TASK STATEMENT
State how many lines in this listing include the word "agent", and nothing else.

==== DATA FOR PROCESSING

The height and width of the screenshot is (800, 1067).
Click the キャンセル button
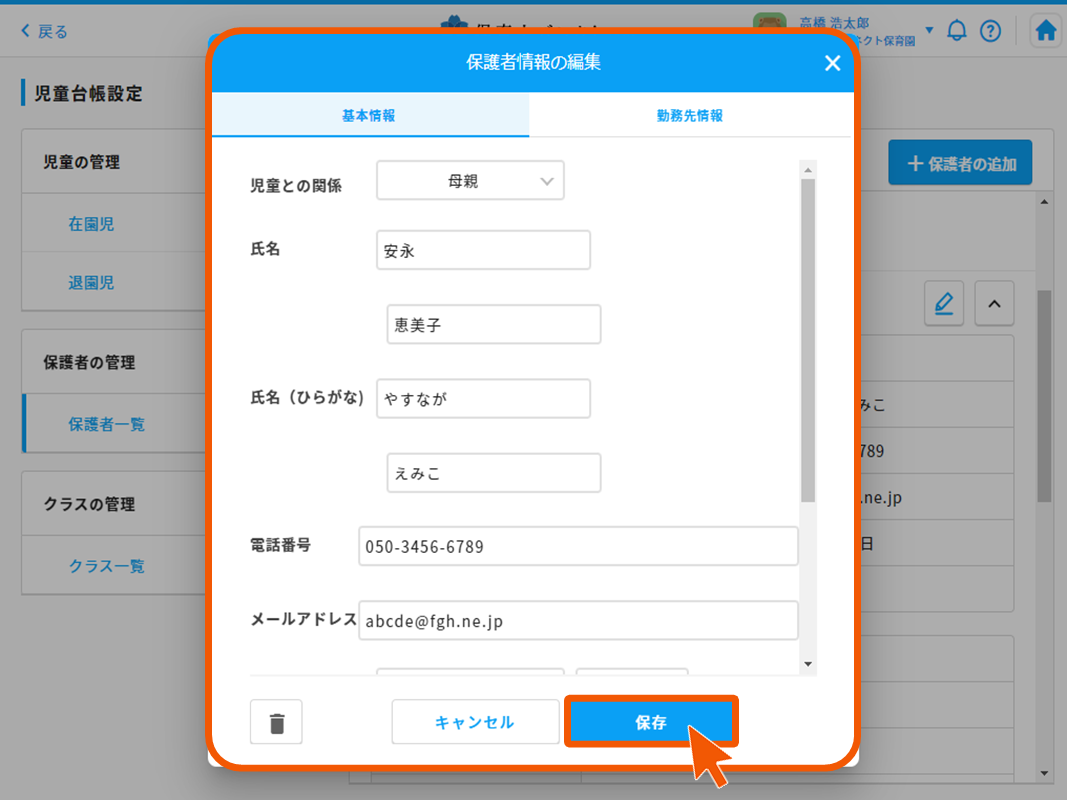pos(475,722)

========
==== DATA FOR PROCESSING

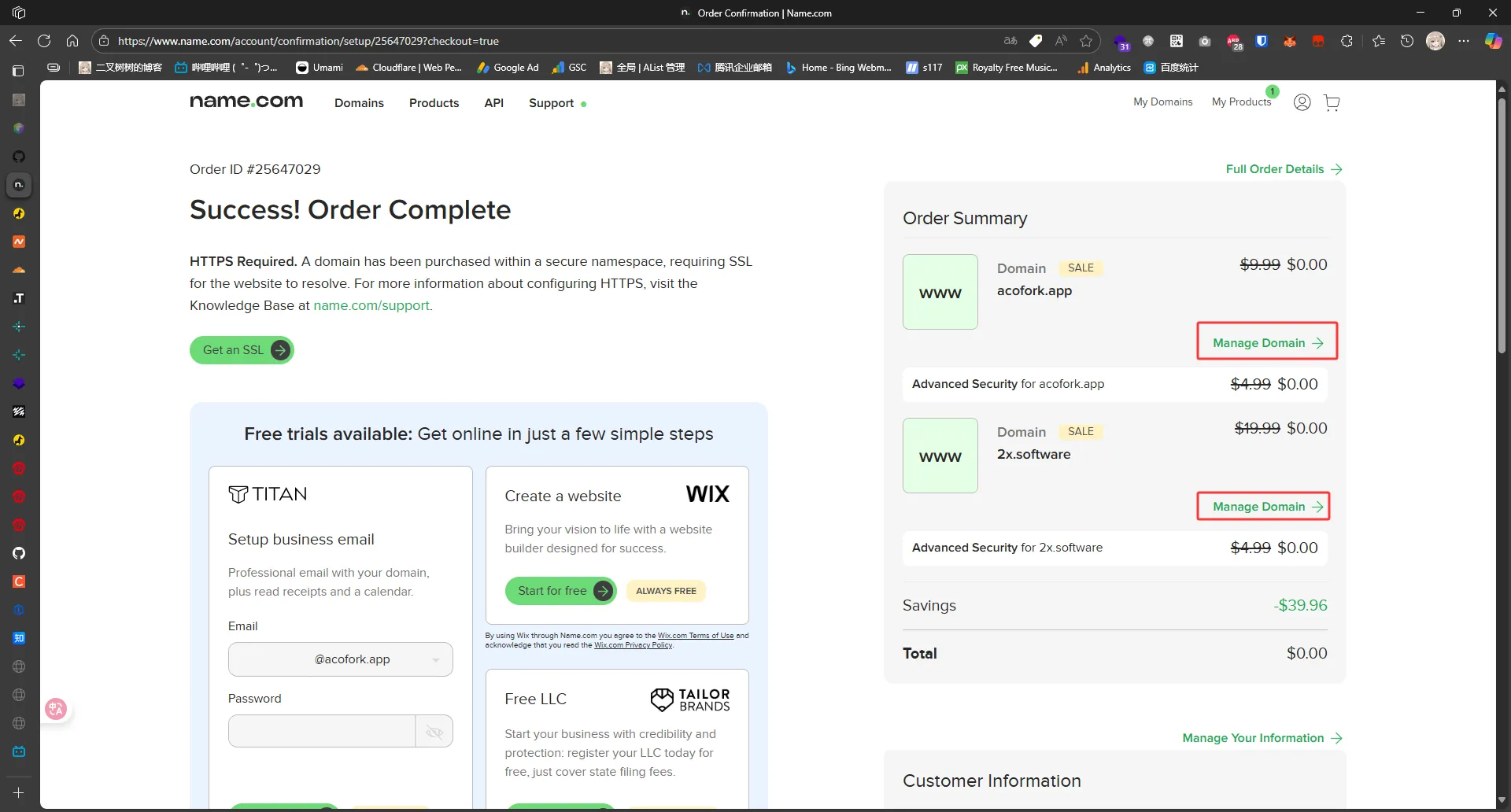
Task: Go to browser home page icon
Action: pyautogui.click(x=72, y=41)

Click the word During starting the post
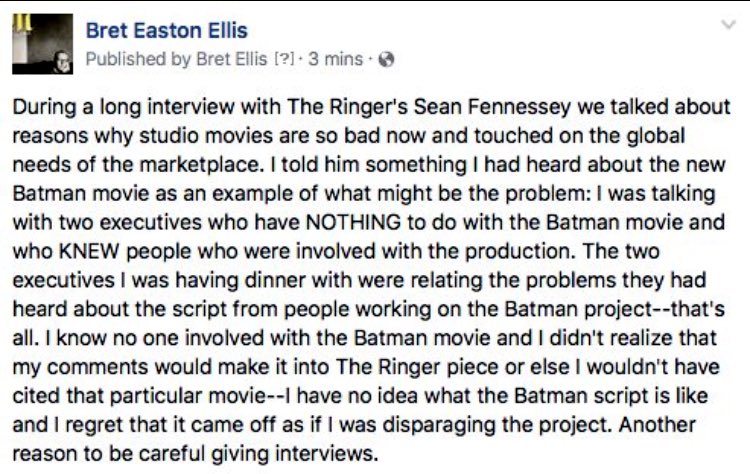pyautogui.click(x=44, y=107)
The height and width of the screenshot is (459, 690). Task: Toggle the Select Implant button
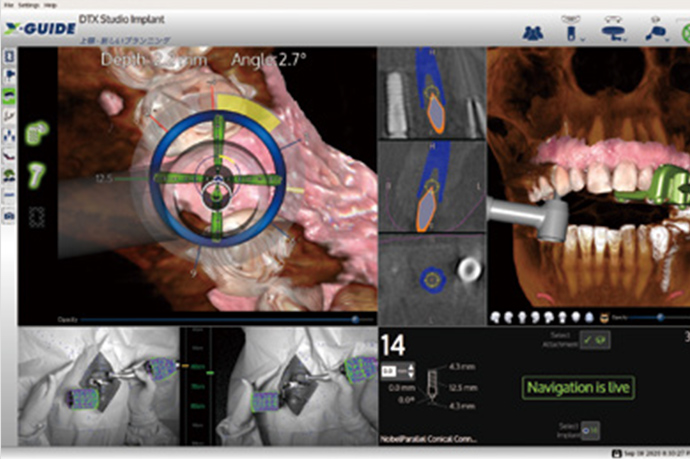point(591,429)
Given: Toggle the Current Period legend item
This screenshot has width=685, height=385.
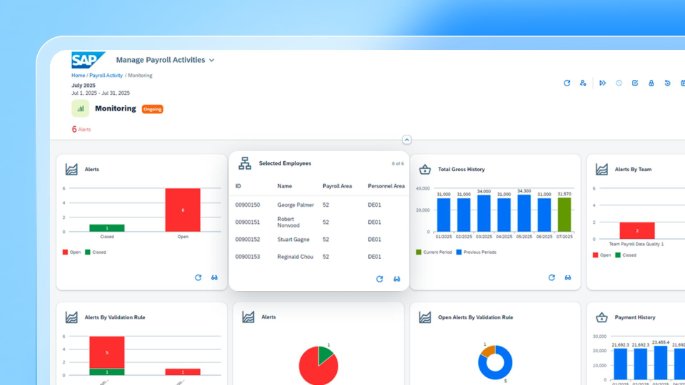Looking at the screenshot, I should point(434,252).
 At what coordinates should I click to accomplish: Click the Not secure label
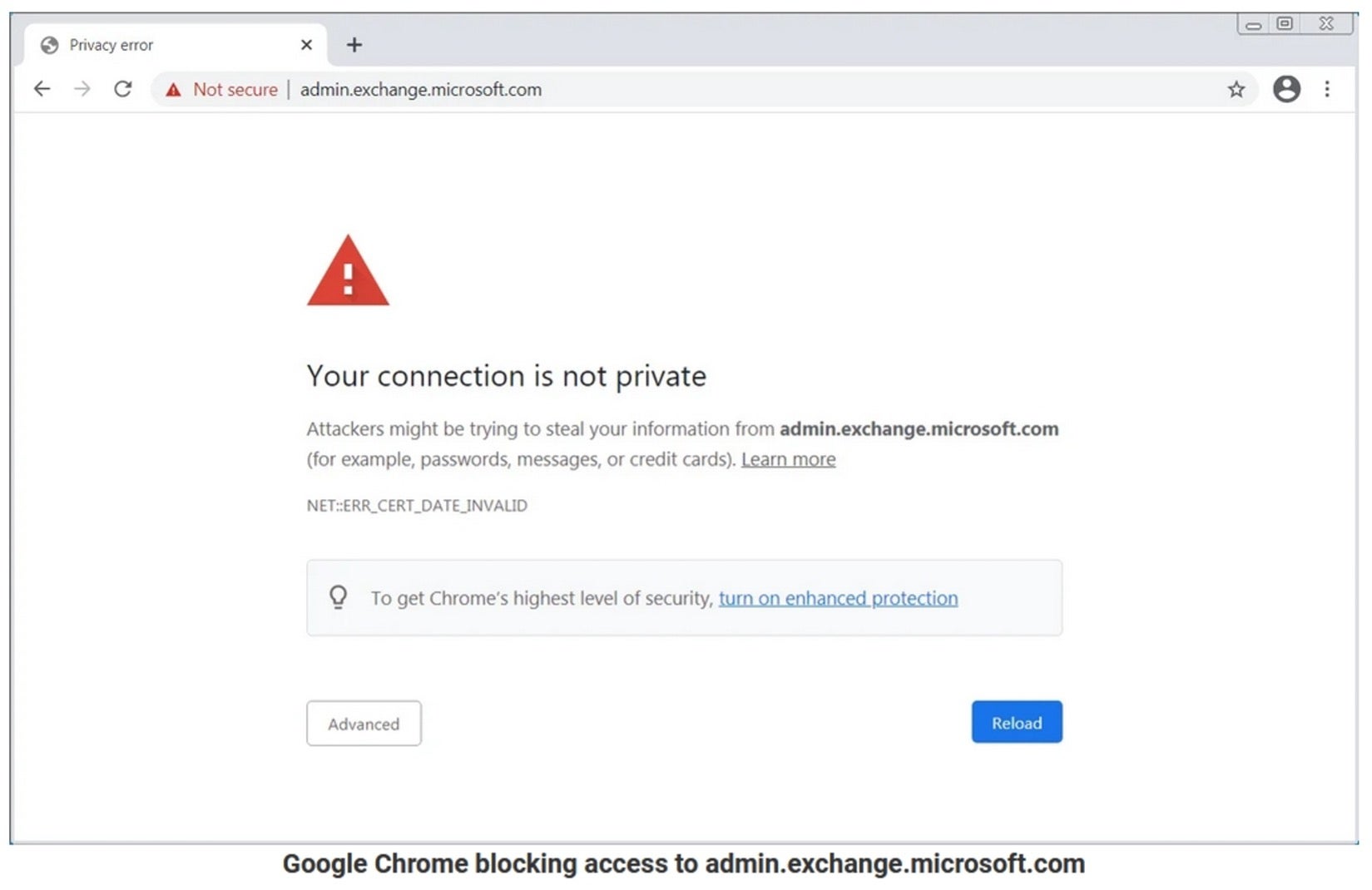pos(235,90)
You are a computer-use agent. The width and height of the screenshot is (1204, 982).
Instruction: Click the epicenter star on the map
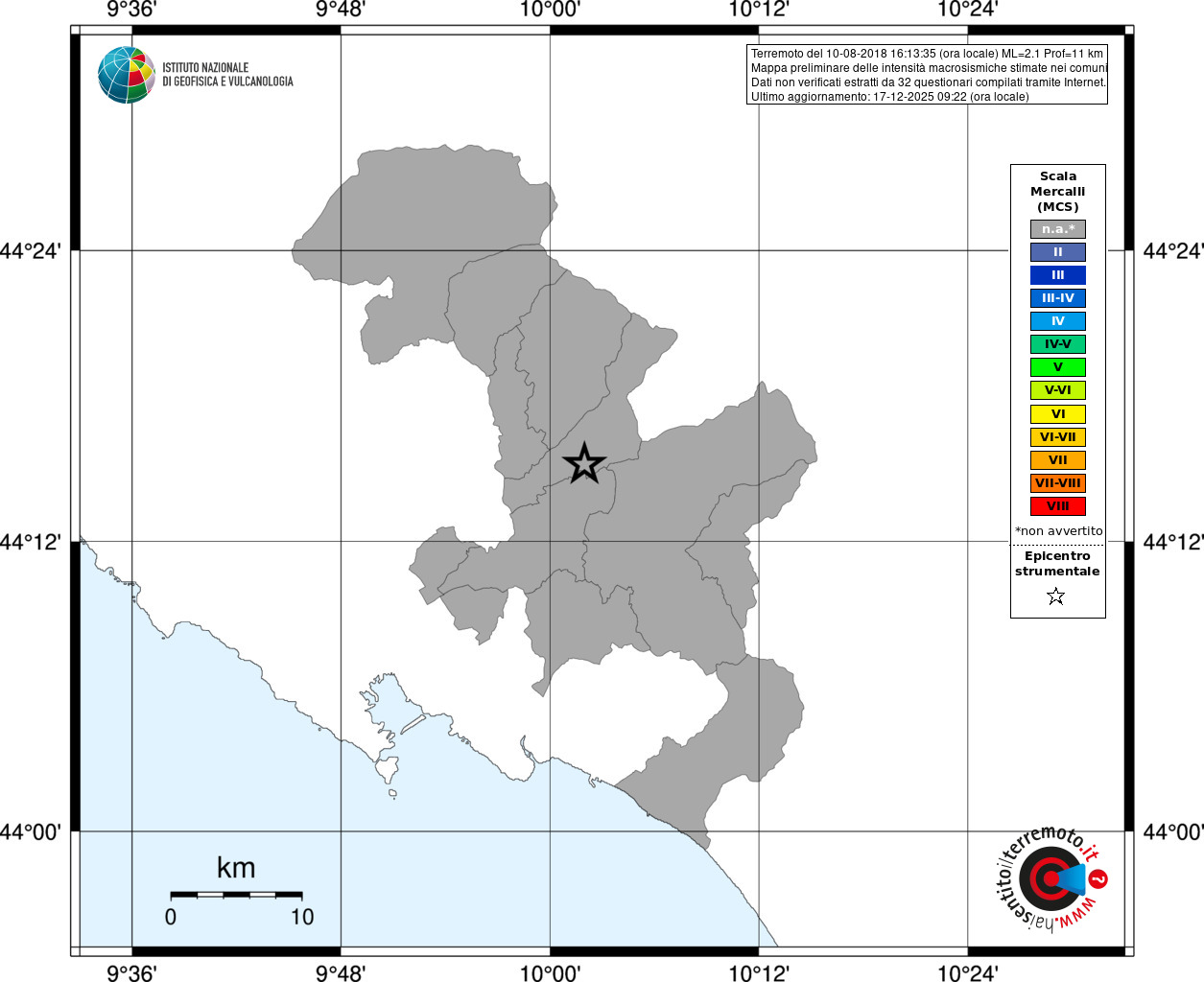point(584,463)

========
==== DATA FOR PROCESSING

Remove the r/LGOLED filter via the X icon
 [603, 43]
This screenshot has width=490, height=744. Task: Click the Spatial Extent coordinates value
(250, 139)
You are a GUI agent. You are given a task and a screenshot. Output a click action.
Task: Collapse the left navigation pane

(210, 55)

========

RESPONSE TO THE EXERCISE
2